> [PROBLEM STATEMENT]
Each line below is to be repeated exactly; any picture is to be left out.
----- THE RECORDS
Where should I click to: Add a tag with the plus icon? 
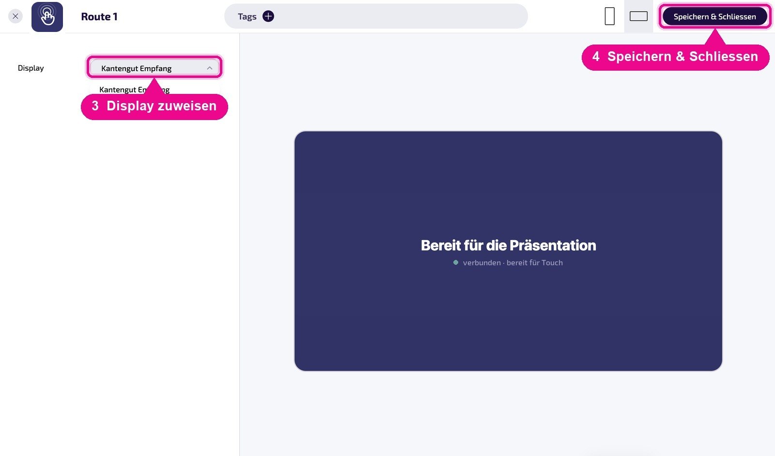[268, 16]
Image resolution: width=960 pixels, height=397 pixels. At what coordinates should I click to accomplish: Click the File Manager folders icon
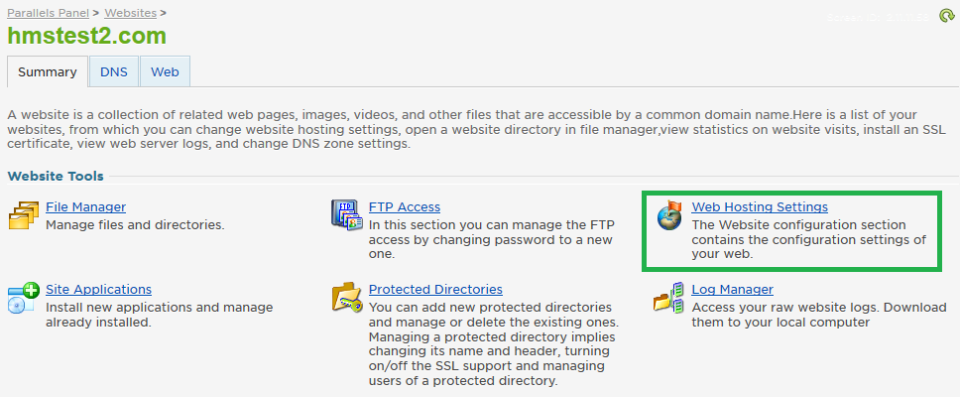[x=24, y=215]
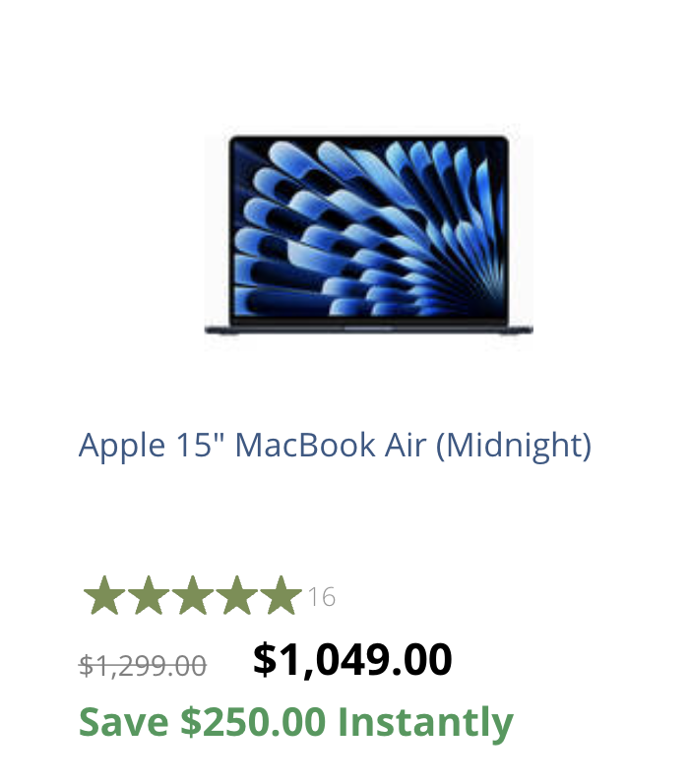Click the Save $250.00 Instantly text
This screenshot has width=689, height=783.
(x=296, y=723)
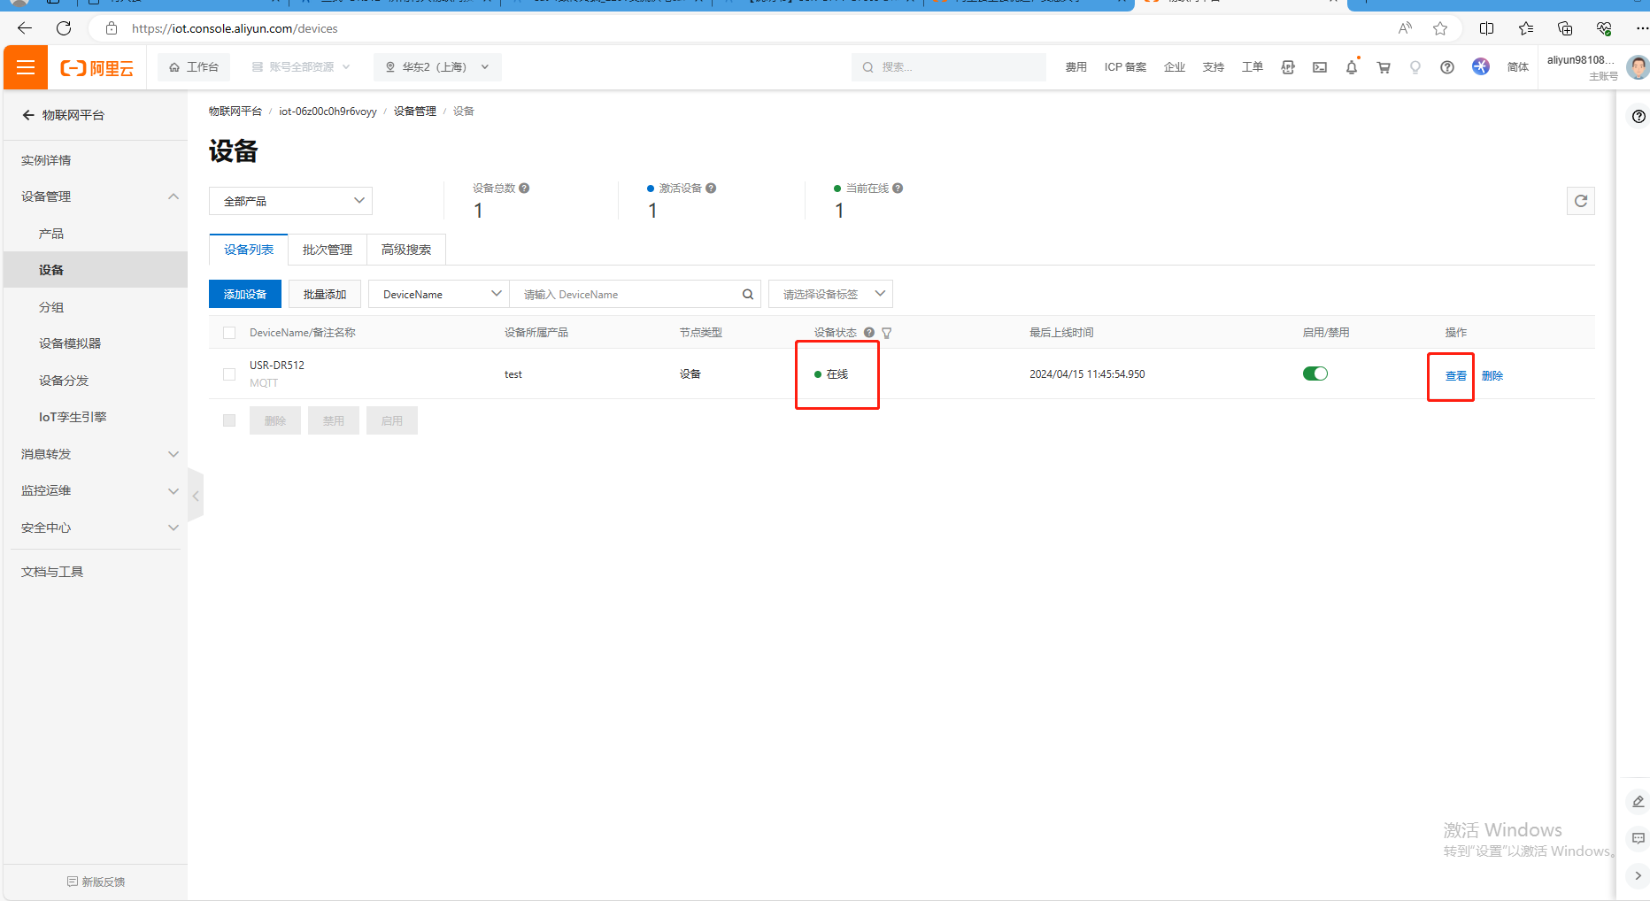
Task: Open the 全部产品 product dropdown
Action: tap(290, 201)
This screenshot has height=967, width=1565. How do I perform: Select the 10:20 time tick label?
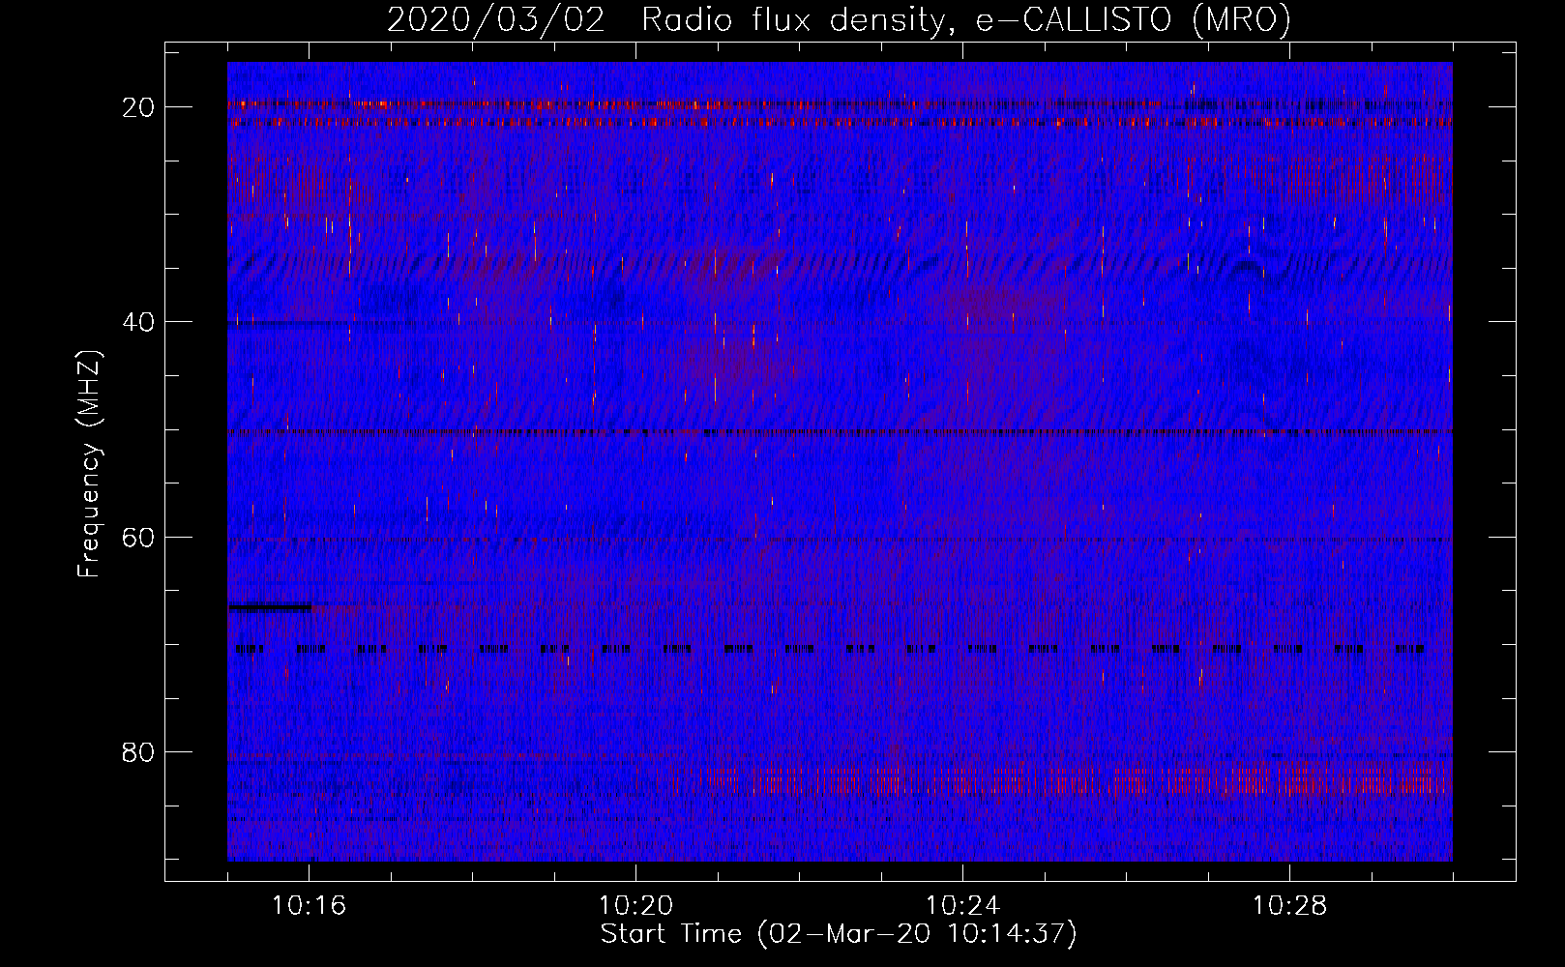click(x=635, y=906)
----------
> [WRITTEN ANSWER]
Where should I click to: Add a tag with the plus icon? 
[268, 16]
Image resolution: width=960 pixels, height=397 pixels. At what coordinates should I click to accomplish: Click the File Manager folders icon
[x=24, y=215]
Click the Save $250.00 Instantly text
This screenshot has width=689, height=783.
(x=296, y=723)
Task: Open the 全部产品 product dropdown
Action: tap(290, 201)
This screenshot has height=967, width=1565. How do I perform: Select the 10:20 time tick label?
click(x=635, y=906)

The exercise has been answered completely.